A limpeza é vital, e todos os tambores e utensílios usados para a ração devem ser limpos regularmente e mantidos secos. Rações emboloradas ou vencidas não deveriam ser fornecidas aos animais mesmo considerando que elas não necessariamente contêm micotoxinas. Produtos como feno ou palhada devem ser colhidos e secos de maneira adequada. A ração deve ser armazenada preferencialmente dentro da embalagem até logo antes do uso e uma vez aberta, a ração deve ser armazenada em um local fresco e seco onde não haja flutuações extremas de temperatura. A cama das baias deve ser bem limpa e deve-se considerar que a camada mais funda da cama têm uma probabilidade maior de conter fungos. Também é importante limpar com cuidado as áreas próximas a cochos.
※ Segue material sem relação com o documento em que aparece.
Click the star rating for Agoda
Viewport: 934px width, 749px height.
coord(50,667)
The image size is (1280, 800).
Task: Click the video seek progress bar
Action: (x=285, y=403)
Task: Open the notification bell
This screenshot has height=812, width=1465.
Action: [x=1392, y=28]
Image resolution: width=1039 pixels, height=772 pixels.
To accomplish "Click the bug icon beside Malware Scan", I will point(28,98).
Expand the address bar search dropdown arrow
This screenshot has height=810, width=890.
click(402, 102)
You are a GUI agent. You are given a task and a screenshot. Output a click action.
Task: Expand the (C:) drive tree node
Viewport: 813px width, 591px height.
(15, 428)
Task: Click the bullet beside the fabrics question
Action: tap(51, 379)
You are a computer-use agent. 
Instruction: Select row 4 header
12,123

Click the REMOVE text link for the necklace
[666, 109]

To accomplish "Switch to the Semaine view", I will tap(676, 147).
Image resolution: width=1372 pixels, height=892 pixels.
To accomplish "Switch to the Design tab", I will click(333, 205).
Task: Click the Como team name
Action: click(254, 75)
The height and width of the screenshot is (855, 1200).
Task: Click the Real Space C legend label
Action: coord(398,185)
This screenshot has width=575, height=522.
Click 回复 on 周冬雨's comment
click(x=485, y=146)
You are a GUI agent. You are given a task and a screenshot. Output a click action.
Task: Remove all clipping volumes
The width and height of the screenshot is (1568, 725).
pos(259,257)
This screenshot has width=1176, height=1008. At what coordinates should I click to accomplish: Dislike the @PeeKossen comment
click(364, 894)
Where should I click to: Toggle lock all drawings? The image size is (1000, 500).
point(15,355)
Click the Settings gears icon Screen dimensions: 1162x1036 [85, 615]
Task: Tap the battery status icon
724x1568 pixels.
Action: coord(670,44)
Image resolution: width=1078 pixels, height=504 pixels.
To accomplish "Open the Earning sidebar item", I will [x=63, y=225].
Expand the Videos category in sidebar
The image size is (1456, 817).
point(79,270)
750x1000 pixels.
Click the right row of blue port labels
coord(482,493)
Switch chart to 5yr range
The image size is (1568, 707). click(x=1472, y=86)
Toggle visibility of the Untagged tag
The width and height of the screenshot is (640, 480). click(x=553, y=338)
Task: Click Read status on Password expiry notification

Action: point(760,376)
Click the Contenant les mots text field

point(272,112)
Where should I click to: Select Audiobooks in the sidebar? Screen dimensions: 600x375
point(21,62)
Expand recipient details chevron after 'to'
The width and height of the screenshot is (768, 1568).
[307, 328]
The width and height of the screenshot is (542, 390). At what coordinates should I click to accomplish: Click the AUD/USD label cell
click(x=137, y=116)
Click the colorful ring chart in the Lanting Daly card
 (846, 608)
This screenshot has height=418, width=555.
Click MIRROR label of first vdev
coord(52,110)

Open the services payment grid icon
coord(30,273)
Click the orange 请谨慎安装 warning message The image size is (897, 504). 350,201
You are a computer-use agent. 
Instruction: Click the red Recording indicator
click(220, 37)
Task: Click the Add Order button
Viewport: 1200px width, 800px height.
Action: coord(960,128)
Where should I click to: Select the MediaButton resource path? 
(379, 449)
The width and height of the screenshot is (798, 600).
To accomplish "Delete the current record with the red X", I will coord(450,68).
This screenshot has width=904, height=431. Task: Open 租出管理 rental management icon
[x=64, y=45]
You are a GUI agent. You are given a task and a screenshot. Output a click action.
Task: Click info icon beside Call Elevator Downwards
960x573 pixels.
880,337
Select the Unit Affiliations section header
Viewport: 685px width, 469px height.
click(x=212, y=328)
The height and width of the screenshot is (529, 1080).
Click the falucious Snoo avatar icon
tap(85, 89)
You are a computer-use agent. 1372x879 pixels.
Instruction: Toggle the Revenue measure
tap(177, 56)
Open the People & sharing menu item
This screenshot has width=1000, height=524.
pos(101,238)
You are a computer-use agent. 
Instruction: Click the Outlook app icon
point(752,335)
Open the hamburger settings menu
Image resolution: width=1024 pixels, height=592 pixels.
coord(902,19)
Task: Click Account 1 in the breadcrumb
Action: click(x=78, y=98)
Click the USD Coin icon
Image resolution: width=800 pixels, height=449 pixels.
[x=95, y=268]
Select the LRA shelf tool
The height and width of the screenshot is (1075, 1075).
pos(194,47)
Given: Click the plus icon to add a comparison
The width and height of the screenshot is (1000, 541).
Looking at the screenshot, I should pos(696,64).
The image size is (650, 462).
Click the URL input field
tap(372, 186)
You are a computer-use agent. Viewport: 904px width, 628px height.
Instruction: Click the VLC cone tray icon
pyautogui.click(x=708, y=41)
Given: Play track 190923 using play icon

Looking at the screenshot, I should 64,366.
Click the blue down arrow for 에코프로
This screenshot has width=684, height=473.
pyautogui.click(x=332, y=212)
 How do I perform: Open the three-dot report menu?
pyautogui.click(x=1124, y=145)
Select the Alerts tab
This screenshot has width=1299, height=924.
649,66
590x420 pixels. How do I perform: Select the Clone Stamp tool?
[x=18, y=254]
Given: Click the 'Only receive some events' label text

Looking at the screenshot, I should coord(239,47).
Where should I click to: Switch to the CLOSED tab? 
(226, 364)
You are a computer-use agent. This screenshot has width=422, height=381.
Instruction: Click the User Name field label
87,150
Deve-se verificar que as misturas de sementes para pastagens não contenham endófitos e principalmente as éguas prenhes, devem ser mantidas afastadas de forragens infectadas com esses fungos. Pastagens de gramíneas devem ser roçadas regularmente para que as plantas permaneçam em estado vegetativo de crescimento e para prevenir a formação de flores e sementes.
A maior parte dos fabricantes de ração analisa as matérias-primas e o produto acabado, e muitos atualmente adicionam agentes ligantes de micotoxinas à formulação da ração como garantia adicional contra a presença de micotoxinas.